[WHAT TO WORK ON]:
- 1) In the forum thread on drawer side thickness, which tool did Loren say never had a 3/4" cutter made for it?
- 2) Continue the forum thread on drawer side thickness from the point where it stops.

[SELECTION]:
□ □ □

# Drawer Side Thickness



## Redoak49 (Dec 15, 2012)

I am building a dresser 34" wide and 31" tall from Red Oak . The drawer boxes are about 29" wide, 17" deep and 6" tall and will be made from Ash with dovetail corners. The drawers will run on wooden runners with slick take.

The Ash stock is currently 3/4" thick and I think they look to heavy and considering reducing the thickness. What drawer material thickness do you think is best for this size drawer. The dresser is for my grand kids and i do want them sturdy.


----------



## Loren (May 30, 2008)

1/2" oak is plenty strong for almost any drawer,
imo, but there are aesthetic reasons for going
thicker in an heirloom piece.

It's interesting to note that 3/4" was not a standard
dimension in furniture making prior to power tools.
I had a Stanley #46 skew dado plane for awhile and
the 3/4" cutter is conspicuously absent to modern
users. Stanley never made the cutter because the
dimension was simply not used.

Anyway, 5/8" looks nice. It's unexpected in today's
uniform furniture world of 1/4" steps in sheet-board
thickness. You can go a little thinner or a little thicker
for some added interest. I think James Krenov
discusses thickness in one of his books. I like to
mill and use 4/4 stock as thick as I can get it for
a given milling run on a project. I think 7/8" looks
sturdier than 3/4" and it adds a handmade aesthetic
to deviate from the norm.


----------



## martyoc (Nov 21, 2015)

I think that 1/2 inch is a good size for hardwood drawers. I've used that for quite a few dresser and table drawers over the years. It is sturdy and is also thick enough if you wish cut dados for drawer bottoms .


----------



## AlaskaGuy (Jan 29, 2012)

1/2 for me. anything thicker looks to bulky to me. It's personal taste if you asked me.


----------



## jdmaher (May 4, 2011)

I'm a 5/8" guy.

1/2" is probably plenty strong, but I do like the chunky feel of 5/8"


----------



## RichT (Oct 14, 2016)

> I m a 5/8" guy.
> 
> 1/2" is probably plenty strong, but I do like the chunky feel of 5/8"
> 
> - jdmaher


+1 on 5/8". I think it looks best. No rationale, just what appeals to my eye.


----------



## jonah (May 15, 2009)

1/2" is pretty standard, but deeper drawers could probably benefit from a little more stability. 5/8" isn't bad, depending on the piece. For deeper drawers I would go 5/8" and for regular sized ones 1/2" is fine


----------



## Redoak49 (Dec 15, 2012)

Thanks for the comments….I agree that 5/8" sounds good and a reasonable compromise between strength and too chunky.

Time to get the planer out and make some chips.


----------



## Unknowncraftsman (Jun 23, 2013)

□ □ □

[PROVIDED INFORMATION]:
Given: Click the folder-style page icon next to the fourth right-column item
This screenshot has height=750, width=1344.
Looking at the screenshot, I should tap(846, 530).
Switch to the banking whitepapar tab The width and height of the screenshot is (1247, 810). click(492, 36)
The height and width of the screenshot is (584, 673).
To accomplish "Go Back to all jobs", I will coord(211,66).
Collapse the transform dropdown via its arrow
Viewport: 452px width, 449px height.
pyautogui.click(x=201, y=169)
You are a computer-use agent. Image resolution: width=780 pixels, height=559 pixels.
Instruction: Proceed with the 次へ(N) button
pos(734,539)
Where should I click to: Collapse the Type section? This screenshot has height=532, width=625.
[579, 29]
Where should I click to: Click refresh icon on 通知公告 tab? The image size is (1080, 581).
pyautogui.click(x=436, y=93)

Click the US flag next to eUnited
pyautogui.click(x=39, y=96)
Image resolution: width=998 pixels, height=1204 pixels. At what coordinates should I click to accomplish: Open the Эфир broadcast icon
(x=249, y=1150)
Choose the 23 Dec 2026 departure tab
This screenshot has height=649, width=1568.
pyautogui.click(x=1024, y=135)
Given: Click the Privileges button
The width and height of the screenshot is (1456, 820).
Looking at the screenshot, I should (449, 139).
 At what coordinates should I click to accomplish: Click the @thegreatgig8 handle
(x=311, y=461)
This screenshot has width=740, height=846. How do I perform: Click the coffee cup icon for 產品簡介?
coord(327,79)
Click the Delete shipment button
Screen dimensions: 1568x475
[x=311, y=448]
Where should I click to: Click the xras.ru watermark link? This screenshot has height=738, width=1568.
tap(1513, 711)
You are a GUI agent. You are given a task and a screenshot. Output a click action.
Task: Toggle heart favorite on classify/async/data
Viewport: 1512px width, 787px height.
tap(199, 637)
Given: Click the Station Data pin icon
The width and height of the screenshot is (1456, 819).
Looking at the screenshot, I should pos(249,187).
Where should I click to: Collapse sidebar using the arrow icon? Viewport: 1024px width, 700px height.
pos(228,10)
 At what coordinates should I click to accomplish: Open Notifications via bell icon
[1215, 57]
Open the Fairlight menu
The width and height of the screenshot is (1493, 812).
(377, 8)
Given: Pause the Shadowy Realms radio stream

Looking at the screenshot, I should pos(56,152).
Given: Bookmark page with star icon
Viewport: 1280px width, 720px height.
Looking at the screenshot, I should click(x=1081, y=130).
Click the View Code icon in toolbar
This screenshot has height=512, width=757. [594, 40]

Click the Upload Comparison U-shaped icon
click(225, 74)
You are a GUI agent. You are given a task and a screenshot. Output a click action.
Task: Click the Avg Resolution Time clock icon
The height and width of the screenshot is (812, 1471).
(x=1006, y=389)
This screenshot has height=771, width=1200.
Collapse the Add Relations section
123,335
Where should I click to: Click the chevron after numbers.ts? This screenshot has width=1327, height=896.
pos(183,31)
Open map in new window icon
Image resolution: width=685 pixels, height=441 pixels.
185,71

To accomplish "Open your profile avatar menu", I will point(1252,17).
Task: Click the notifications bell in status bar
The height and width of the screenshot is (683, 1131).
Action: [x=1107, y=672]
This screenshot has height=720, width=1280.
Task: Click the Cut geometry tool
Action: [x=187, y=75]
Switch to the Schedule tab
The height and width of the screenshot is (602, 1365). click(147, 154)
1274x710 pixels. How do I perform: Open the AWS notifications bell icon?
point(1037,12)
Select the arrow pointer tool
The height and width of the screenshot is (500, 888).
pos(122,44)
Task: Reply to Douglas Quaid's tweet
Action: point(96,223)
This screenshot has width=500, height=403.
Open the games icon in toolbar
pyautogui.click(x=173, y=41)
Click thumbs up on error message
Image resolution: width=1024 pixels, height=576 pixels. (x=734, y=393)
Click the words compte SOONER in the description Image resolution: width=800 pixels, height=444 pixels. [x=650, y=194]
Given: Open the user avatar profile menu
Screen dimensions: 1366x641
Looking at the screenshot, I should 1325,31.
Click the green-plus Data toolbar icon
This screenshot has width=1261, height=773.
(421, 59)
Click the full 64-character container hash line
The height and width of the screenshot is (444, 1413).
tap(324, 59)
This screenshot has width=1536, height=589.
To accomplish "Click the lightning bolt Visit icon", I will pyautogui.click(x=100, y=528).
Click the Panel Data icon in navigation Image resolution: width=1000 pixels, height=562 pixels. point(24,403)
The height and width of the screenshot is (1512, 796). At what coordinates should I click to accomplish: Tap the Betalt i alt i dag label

□ □ □

[RESULTS OF THE TASKS]:
- 1) The Stanley #46 skew dado plane.

- 2)
I think somewhere between 1/2 and 5/8 is a good size.Also consider a center mount slide.When a drawer is wider then it is deep a center slide helps a lot.


----------



## TarHeelz (Sep 13, 2012)

9/16!!!!. Everybody else is totally wrong!


----------



## GT350 (Dec 22, 2012)

5/8" is my favorite.


----------



## pintodeluxe (Sep 12, 2010)

I think 5/8" looks more elegant than 3/4", but feels every bit as strong.


----------



## Iguana (Jun 22, 2011)

The drawers in my shop cabinets are approximately the same size, and made from 1/2" plywood. Plenty sturdy, and they carry a lot more weight than a dresser full of underwear and T-shirts ever would. And solid Ash is a lot stronger than plywood. So anything 1/2" thick or more would exceed your strength requirements by a large factor.


----------



## wormil (Nov 19, 2011)

I just built a cabinet with 31" wide drawers, 1/2" material, no concerns at all about strength. Also have kitchen cabinets with drawers that wide, 1/2" material, loaded with pots and pans, no issues.


----------



## Loren (May 30, 2008)

I think some of the arguments for 1/2" drawers 
are a bit outmoded. For one, modern slides 
mean the weight of the drawer isn't as much of
an issue with smooth operation. It's easy to observe 
wear and sticky drawers in old chests with wooden 
slides. Two, if you're hand cutting dovetails, the 
thinnest wood means the least amount of work 
with a chisel.


----------



## AlaskaGuy (Jan 29, 2012)

I've made a ton of drawers over the years, Kitchens get 1/2 BB ply and furniture get solid wood. Never a problem with and size drawer. I make a lot of wide drawer. Really wide drawer get rack and pinion drawer slides. It really is more about eye appeal that draw strength.




























1/4 inch BB ply is stronger that you'd think.


----------



## Redoak49 (Dec 15, 2012)

Thank you for the comments. Several of the replies have mentioned drawer slides. BUT I mentioned to begin with that I am using wood slides with slick tape. The drawer will actually slide on the bottoms of the sides. While 1/2" material may be strong enough, I think that having slightly wider sides will slide better.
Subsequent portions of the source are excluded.